# Buying Gifts



## keljt1127

Is any of you buying a christmas gift for your ex? From your child?

Me and FOB broke up a little over a month ago, I'm still a little heartbroken, but we do sometimes talk only about Rylan though. 

My mom thinks I should buy him something from Rylan.... 
but I dout he will get me something from him.
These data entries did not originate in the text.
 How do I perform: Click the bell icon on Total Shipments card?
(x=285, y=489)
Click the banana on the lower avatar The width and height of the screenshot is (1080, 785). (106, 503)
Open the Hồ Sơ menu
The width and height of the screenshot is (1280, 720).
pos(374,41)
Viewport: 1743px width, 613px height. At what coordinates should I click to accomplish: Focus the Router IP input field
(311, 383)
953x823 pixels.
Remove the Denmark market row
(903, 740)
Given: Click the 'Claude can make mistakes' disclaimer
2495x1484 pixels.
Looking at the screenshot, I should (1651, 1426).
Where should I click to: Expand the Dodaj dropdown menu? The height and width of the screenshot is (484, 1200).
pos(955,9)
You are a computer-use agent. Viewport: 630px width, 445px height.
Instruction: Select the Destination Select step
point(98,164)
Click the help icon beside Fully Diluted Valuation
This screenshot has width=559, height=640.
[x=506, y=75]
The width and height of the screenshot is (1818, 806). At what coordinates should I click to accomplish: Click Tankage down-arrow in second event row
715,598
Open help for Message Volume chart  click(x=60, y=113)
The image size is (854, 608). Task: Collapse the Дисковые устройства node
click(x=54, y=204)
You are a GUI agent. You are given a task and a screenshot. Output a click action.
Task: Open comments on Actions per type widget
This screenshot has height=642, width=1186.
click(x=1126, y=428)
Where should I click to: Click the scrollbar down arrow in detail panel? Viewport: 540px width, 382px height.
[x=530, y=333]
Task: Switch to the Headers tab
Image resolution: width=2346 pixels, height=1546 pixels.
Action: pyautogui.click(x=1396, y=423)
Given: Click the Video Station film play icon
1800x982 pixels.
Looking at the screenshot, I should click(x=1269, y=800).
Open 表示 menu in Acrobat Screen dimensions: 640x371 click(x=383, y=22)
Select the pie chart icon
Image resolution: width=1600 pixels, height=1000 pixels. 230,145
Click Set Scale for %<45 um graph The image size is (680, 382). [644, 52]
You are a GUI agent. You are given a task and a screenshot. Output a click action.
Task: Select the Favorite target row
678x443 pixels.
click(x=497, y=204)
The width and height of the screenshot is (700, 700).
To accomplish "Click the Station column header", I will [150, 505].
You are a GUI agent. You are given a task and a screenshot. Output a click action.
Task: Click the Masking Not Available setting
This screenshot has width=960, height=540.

But then if he does I think it would be awkward if I didn't lol:blush:


----------



## sarah0108

I bought FOBpresents off my two :) although it is his bday xmas eve too lol


----------



## amygwen

I'd buy him a small gift if I were you. I wouldn't expect anything off of him though, most guys are crap in general at buying gifts if you're a couple or not. I doubt that he would expect you to buy a gift from your LO to him and vice versa. Just by him something small that says "I love you daddy" or something like that, definitely don't go over the top and don't be too disappointed if he doesn't buy anything.


----------



## annawrigley

Not this year, I've got him a card off Noah though. He got me a birthday present from Noah so I might get him one (his birthday is 22nd Dec), but he's not getting me a Christmas present so I'm not getting him one :shrug: He didn't get me a Mothers' Day card so he didn't get a Fathers' Day one. Tit for tat :lol:


----------



## rileybaby

When me and FOB broke up for a few months i stil bought him presents from riley for birthday+fathers day, i wouldnt from me, but from Riley of course, its his dad :) he never gets anything for me from riley even now were together!


----------



## Harli

Both have decided to not take part in their daughters life, so no presents from us. :thumbup:


----------



## Tanara

_Umm, Well OH when him and I took our "break" he bought me flowers and cards from the kids for Mothers Day.

And actually OH took Taye out and bought FOB a present for his birthday in November. I do it for my son not for my FOB although honestly were civil so its not a big deal, its not like if he just pissed me off 24/7 like before haha._


----------